Die FDP hat ihre zwei Bundesratssitze im Trockenen. Der 62-jährige Tessiner Cassis wurde am Mittwoch mit 167 von 239 gültigen Stimmen gewählt und übertraf damit das absolute Mehr klar. Der Sprengkandidat der Grünen, der Freiburger Nationalrat Gerhard Andrey, holte 59 Stimmen.

Cassis erhielt deutlich mehr Stimmen als vor vier Jahren, als ihn die Grünen mit der Bernerin Regula Rytz aus dem Amt drängen wollten. Damals machte Cassis 145 von 238 gültigen Stimmen.

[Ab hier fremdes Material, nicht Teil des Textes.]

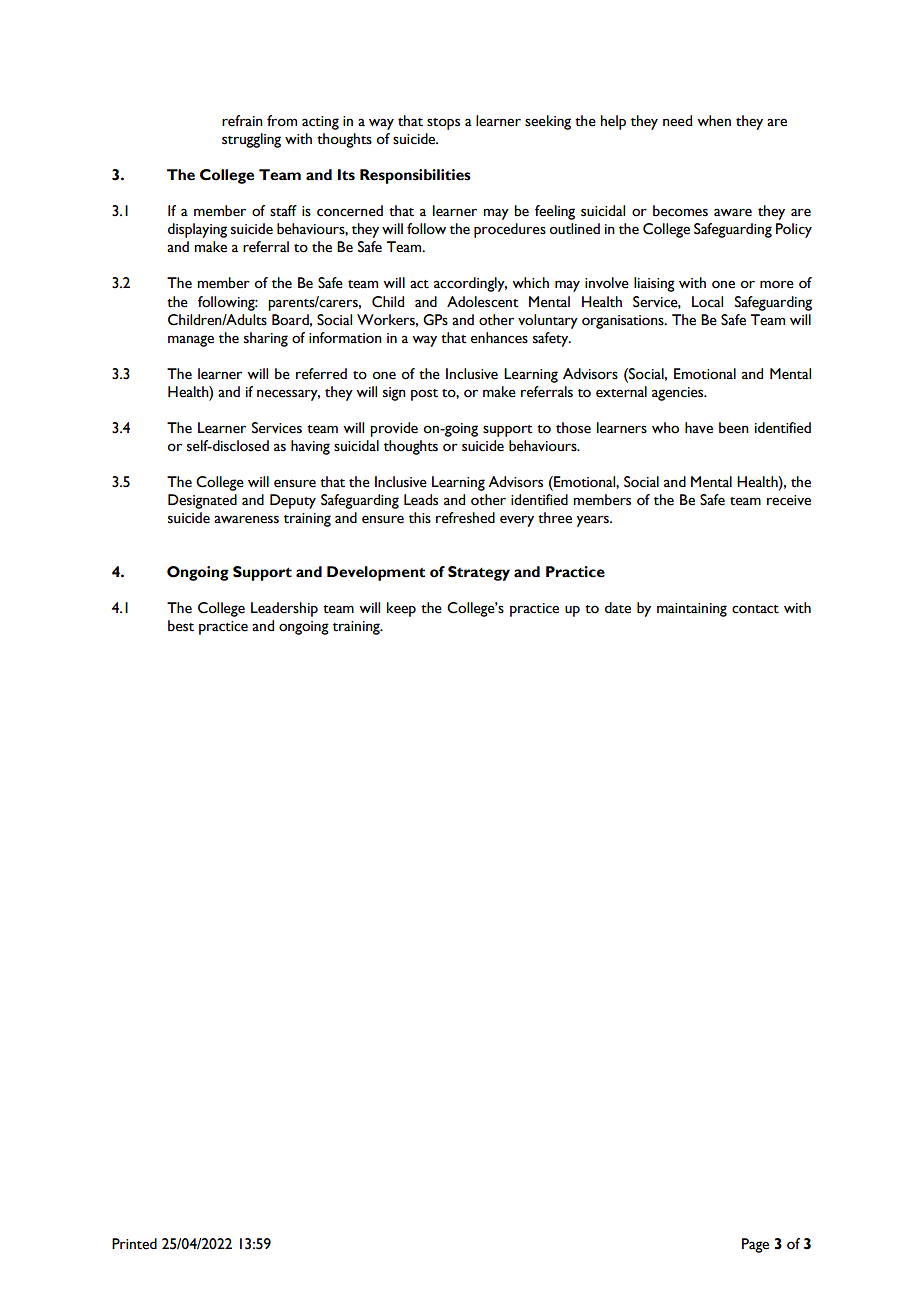 The height and width of the page is (1308, 924). Describe the element at coordinates (134, 1244) in the page. I see `Printed` at that location.
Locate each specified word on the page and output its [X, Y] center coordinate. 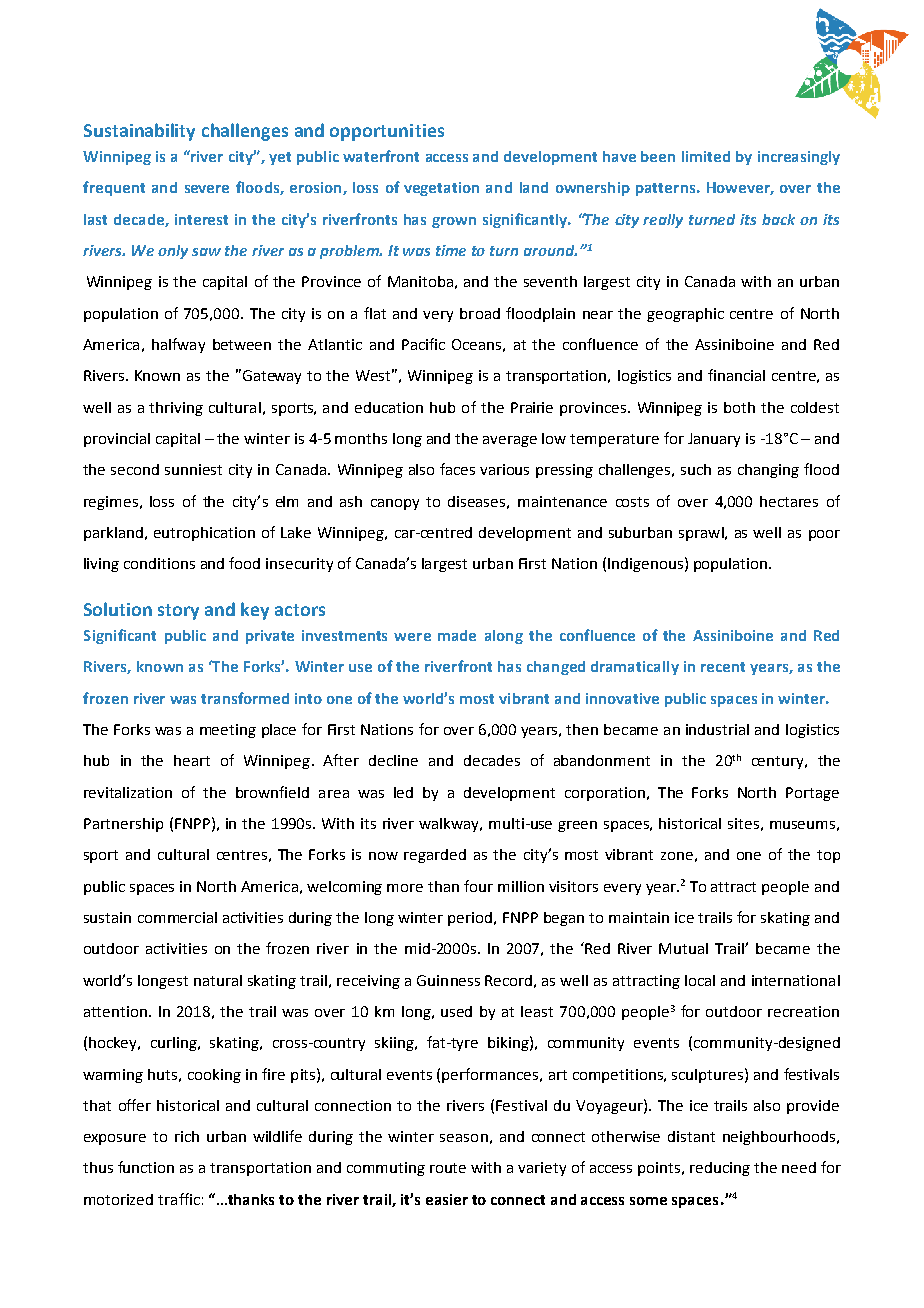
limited [706, 156]
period [470, 919]
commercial [177, 917]
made [457, 635]
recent [723, 667]
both [739, 407]
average [510, 441]
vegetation [441, 189]
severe [207, 189]
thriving [176, 409]
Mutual [683, 948]
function [146, 1167]
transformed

Rytz erhielt 82 Stimmen.

Die Wahl der zweiten Freisinnigen im Bundesrat, Karin Keller-Sutter, war ebenfalls ungefährdet. Die St. Gallerin erhielt 176 von 224 gültigen Stimmen und kann damit für vier weitere Jahre mitregieren. Die Grünen hatten unmittelbar vor der Wahl durchblicken lassen, dass sie Keller-Sutters Sitz nicht angreifen würden.

In der jüngeren Geschichte schafften alle bisherigen Bundesräte, die nicht abgewählt wurden, eine Wiederwahl jeweils im ersten Wahlgang.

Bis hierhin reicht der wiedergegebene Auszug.